久しぶりに読み返したので、今回感じたことを文字に残しておこうと思って。

 

 

まず何よりも書き出しがたまらなく好きだ。

眠れない夜にイルカになる。

主人公の男子高校生の少年が老いたイルカの最期に思いを馳せる場面から始まるのだけれど、静かでそれでもどことなくあたたかくて、ついつい口寂しくて飴をなめてしまうみたいに、折に触れてこのイルカの話を思い返してしまう。

 

主な登場人物はこの主人公とその幼馴染、そして裏山で自殺未遂のところを主人公の彼に見つかって自殺を思いとどまる少女。

まず、この主人公と幼馴染の関係が本当に良い。

作中彼らが最終的に恋仲になることはないのだけれど、それでも彼らの間に流れる、かと言って単なる友人として割り切ることのできないどうしようもなさに心を鷲掴みにされる。

2人とも互いを気遣っているから、私の中ではお互いを見つめる眼差しは優しくてそれでいて、ちょっぴり羨望を含んでいる。ただただ相手を傷つけてしまうことを恐れていて、そこから一歩踏み出すだけの覚悟があったならまた違った関係になったのかもしれないが、きっとそんな覚悟など必要としていない。

 

お互い30歳までに本物の愛が見つからなければ結婚しようよ、と話をする場面がある。

決して冗談で言っているのではないけれど、彼らが結婚することはないだろうな、と思ってしまうような雰囲気が絶妙。恋愛とか片思いとかそういうすれ違いではなくて。なんというか、恋とは縁遠い方向に、互いを少しだけ特別視しすぎている感じ。

 幼馴染は主人公のことを布団の中で想っても眠れなくなるどころか逆に熟睡できるというし、

主人公は笑ってなくても幼馴染のことは凄く好きだから、無理して笑う必要はないのだと臆面もなく言ってのけてしまう。

私はそれを愛と呼んでもよいのではないのかと思うのに、彼らは互いを過大評価するが故に、ここに本物の愛はないという。

本当にこの場面はただひたすらに優しくて、なんだか哀しい。

 

 

一方、主人公と自殺未遂の少女。

互いを名前ではなくイルカ、セミと呼び合い、交わされる会話は年齢不相応に大人びていてどこか浮世離れしている。

のらりくらりとしたセミの言動に翻弄されながらも、心を亡くしたというセミに少しずつ惹かれていく。

最終章では、時間は一気に進み主人公は図書館で勤務する妻帯者となっている。

それでも先の夏のセミと過ごした7日間のことをずっと悔いている。

初めて読んだ時は作品の静謐な部分ばかりに共感して、そこをひたすらに自分の中で増幅して反芻して浸っていたのだけれど、改めて読み返してこの作品の前向きな結末にここまでやわらかい気持ちになるとは思ってもいなかった。

そうして、以前ほどどこか後ろ暗い気持ちを抱かなくなったことを少しだけ寂しいと思う。

何かに罰せられていなければならないような気がする、幸せを享受するのに相応しくないという主人公を見て、共感というより痛々しくて見ていられないような気持ちになる。君は十分優しい、頼むからそんな悲しいこと言わないでくれ、と。

そうして、最後には過去ではなくちゃんと今を見ることができるようになった主人公の姿にどこか安心する。

この結末を綺麗だと感じる気持ちに変わりはないけれど、以前のように感傷的な気持ちでいっぱいになることはない。

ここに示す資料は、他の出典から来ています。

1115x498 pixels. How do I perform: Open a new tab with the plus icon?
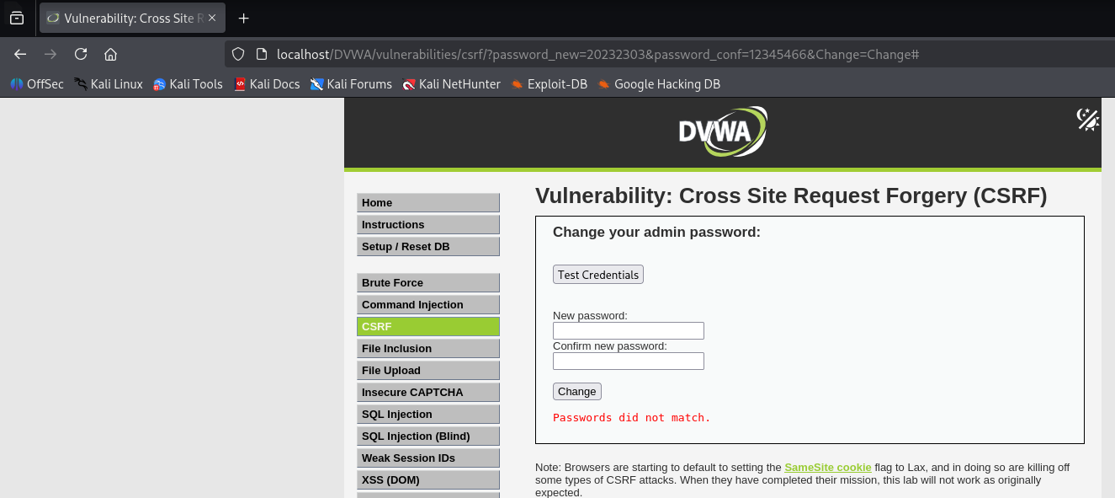click(x=244, y=18)
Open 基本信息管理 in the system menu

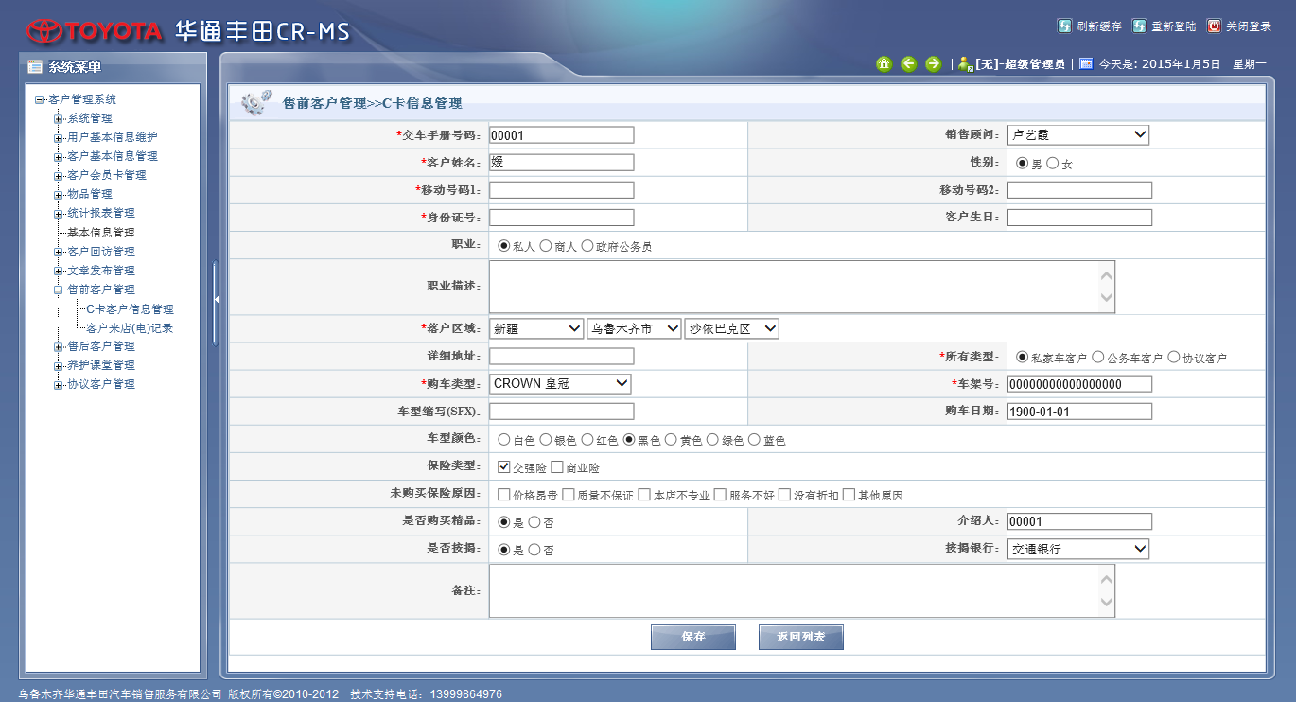pyautogui.click(x=100, y=233)
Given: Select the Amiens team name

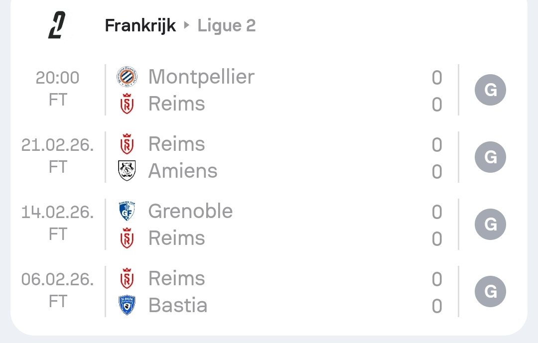Looking at the screenshot, I should tap(183, 171).
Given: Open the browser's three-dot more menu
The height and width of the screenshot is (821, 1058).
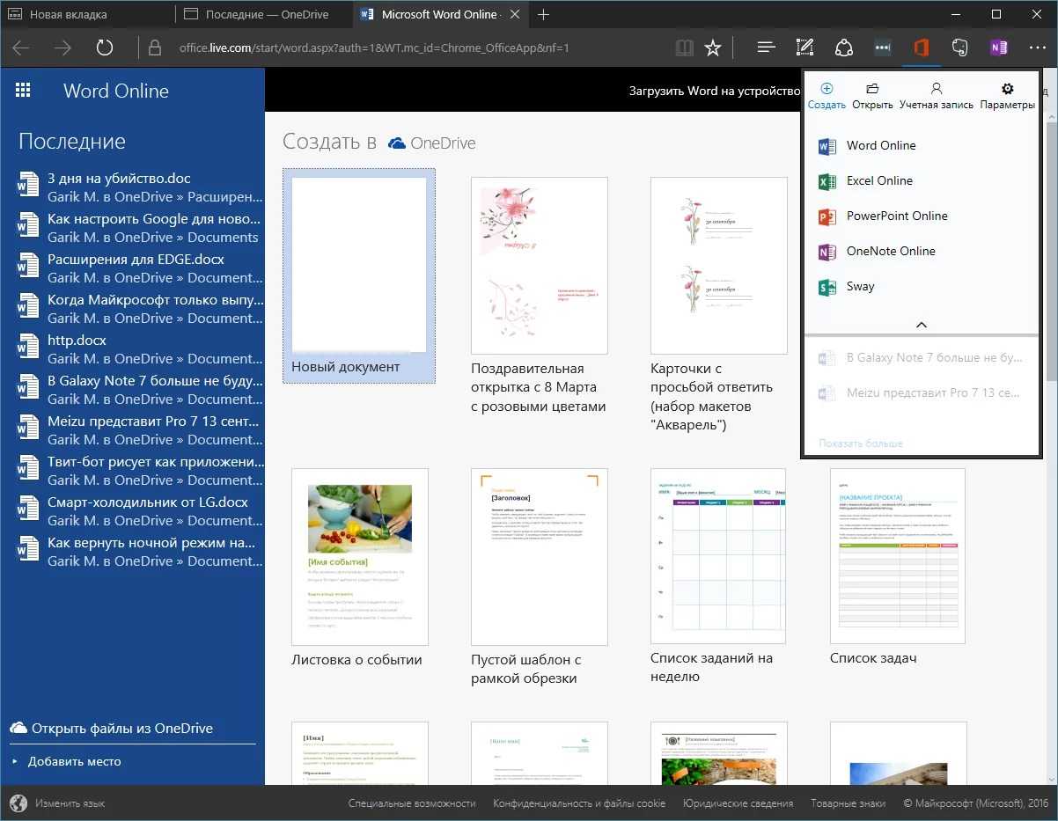Looking at the screenshot, I should point(1037,48).
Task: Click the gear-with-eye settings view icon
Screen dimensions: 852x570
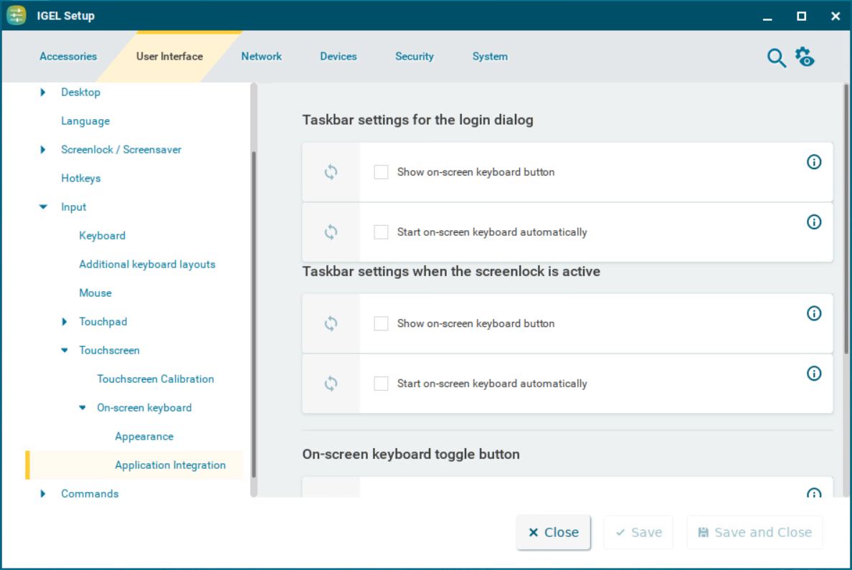Action: (x=805, y=57)
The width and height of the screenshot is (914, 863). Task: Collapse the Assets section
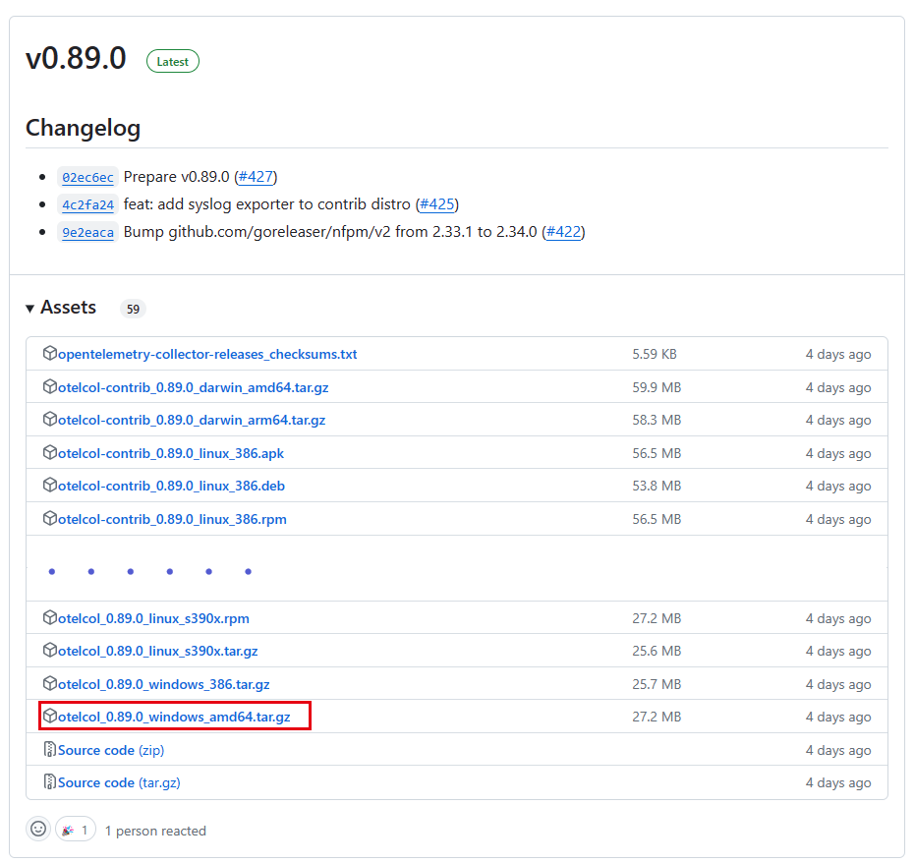click(29, 307)
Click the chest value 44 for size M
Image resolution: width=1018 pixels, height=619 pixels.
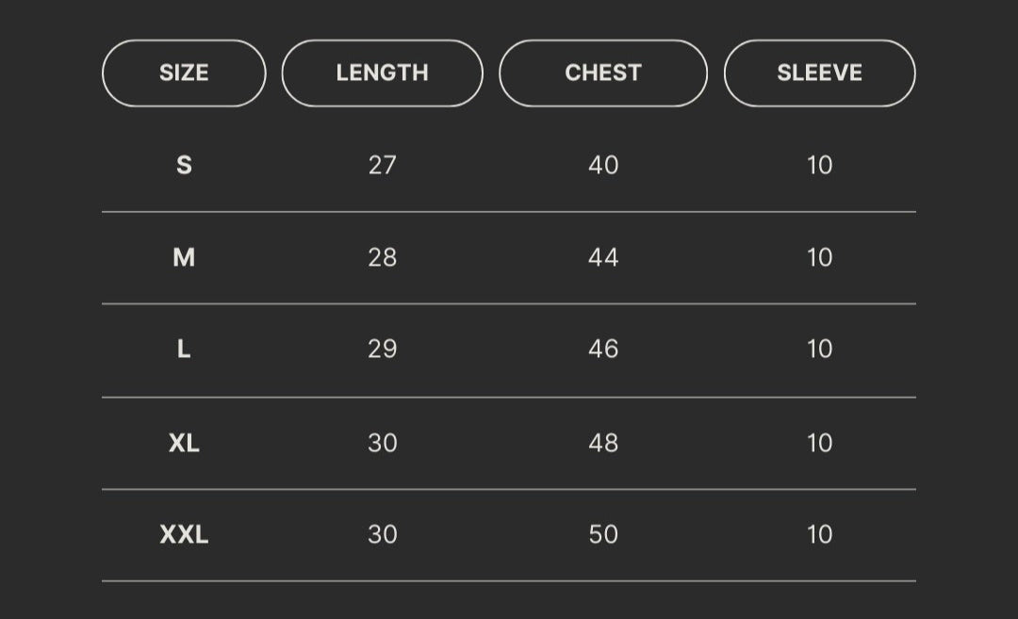(603, 257)
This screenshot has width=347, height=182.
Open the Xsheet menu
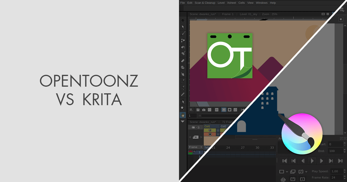point(231,3)
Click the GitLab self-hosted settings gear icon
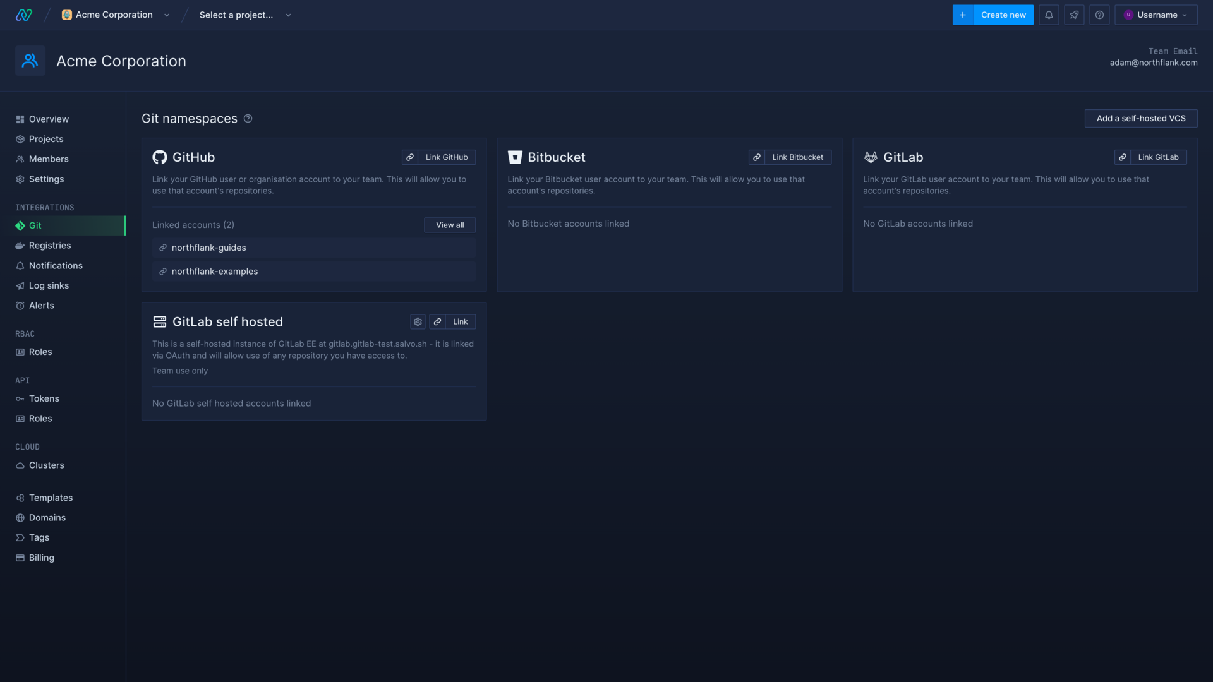Screen dimensions: 1213x682 (418, 321)
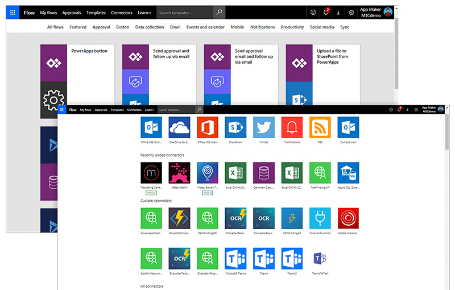The image size is (455, 290).
Task: Open Approvals in the front window navbar
Action: (x=101, y=109)
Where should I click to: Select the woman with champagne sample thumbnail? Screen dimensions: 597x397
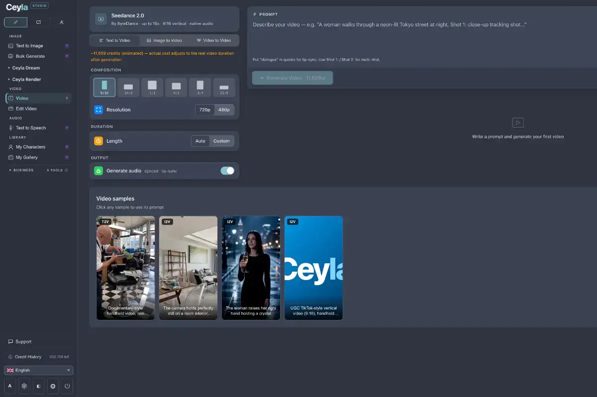251,268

多分、この作品のそういう部分から私が少しだけ離れてしまったのだ。

 

 

あの時の感性が死んでしまったのだ、なんて今の私が過去の私のことをしたり顔で語るのは傲慢だって最果タヒが言ってた。だから多分、感性だけでなく、過去の私ごと死んでしまったのだ。死人に口なし。

十代に共感する奴はみんな嘘つき

十代に共感する奴はみんな嘘つき

 

 

その変化を少しだけ悲しいと思うのは今の私の身勝手だけれど、過去の私がこの『プールの底に眠る』で少しだけ生かされていたという事実だけは胸に留めておいてもいいと思っている。

未来の私の好きな小説の3本の指にいつまでも入っている保証はないけれど、いつまでも私にとってかけがえのない作品であることに、変わりはない。